▶ [PROBLEMS]:
**1)** From the article below on Atlassian's purchase of DX, extract word for word the part that opens with the words containing "Most of DX’s" and closes with "research at GitHub.".
**2)** Continue the news report below about Atlassian acquiring DX, writing what comes after its final sentence.

▶ [TEXT PASSAGE]:

>>

Most of DX’s users already use Atlassian tools, explained Atlassian CEO Mike Cannon-Brookes.
Team collaboration and productivity software company Atlassian is acquiring developer productivity insight platform DX for $1bn in cash and restricted stock. The deal is expected to close in Q2 of Atlassian’s fiscal year 2026, which ends in December 2025.
Founded five years ago, DX’s platform offers data metrics and analysis tools to help teams improve productivity. The start-up, which came out of stealth in 2022, is backed by various tech leaders such as former GitHub CTO Jason Warner. DX co-founder and CEO Abi Noda previously worked in product and research at GitHub.
“We started DX five years ago on the belief that measuring developer productivity and experience was an unsolved problem that requires a research-driven approach,” Noda said.
“Combining our data intelligence with Atlassian’s AI-powered tools, we can provide customers with unmatched understanding, solutions and feedback to accelerate developer productivity.”

<<

▶ [DATA SECTION]:
>>

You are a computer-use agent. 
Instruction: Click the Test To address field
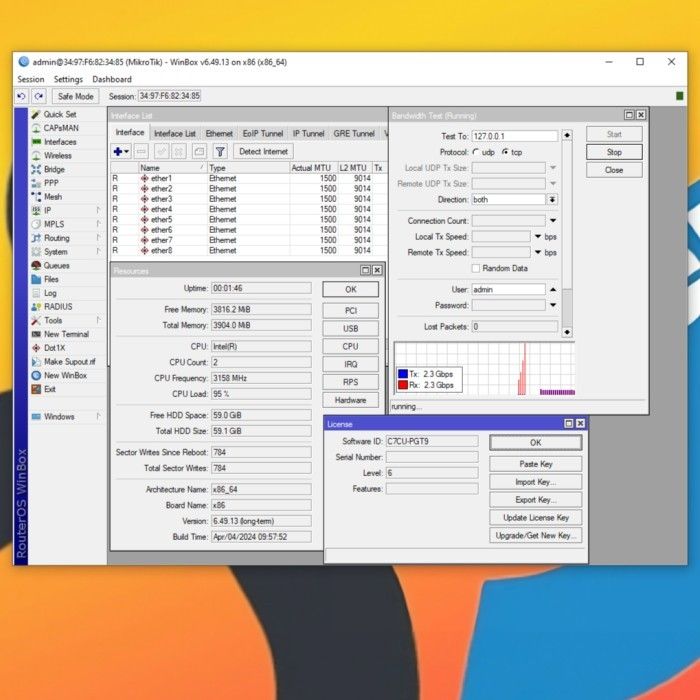[x=514, y=136]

<<

▶ [ANSWER LIST]:
**1)**
Most of DX’s users already use Atlassian tools, explained Atlassian CEO Mike Cannon-Brookes.
Team collaboration and productivity software company Atlassian is acquiring developer productivity insight platform DX for $1bn in cash and restricted stock. The deal is expected to close in Q2 of Atlassian’s fiscal year 2026, which ends in December 2025.
Founded five years ago, DX’s platform offers data metrics and analysis tools to help teams improve productivity. The start-up, which came out of stealth in 2022, is backed by various tech leaders such as former GitHub CTO Jason Warner. DX co-founder and CEO Abi Noda previously worked in product and research at GitHub.

**2)**
Speaking to TechCrunch, Atlassian co-founder and CEO Mike Cannon-Brookes said that after trying to build an in-house developer productivity insight tool for three years, the company realised that purchasing an external productivity insight tool was a better option. DX was the appropriate choice, he said, as 90pc of the company’s customers were already using Atlassian products.
“Using AI is easy, creating value is harder. Today’s announcement is about helping our 300,000 plus customers understand if they’re making the right investments to win in the AI era,” said Cannon-Brookes.
“By bringing DX into Atlassian’s system of work, we’re helping engineering teams from some of the biggest enterprise companies move faster, more intentionally, and with incredible impact.”
DX will be integrated into Atlassian alongside tools such as Rovo Dev, Jira, Bitbucket, Bitbucket Pipelines and Compass.
Weeks earlier, Atlassian announced that it would acquire The Browser Company, the business behind browsers Dia and Arc, in a cash deal worth roughly $610m.
According to Atlassian, AI is the next frontier in browser creation. “Today’s browsers were built before the explosion of SaaS apps and well before the current AI revolution,” the company said while announcing the acquisition.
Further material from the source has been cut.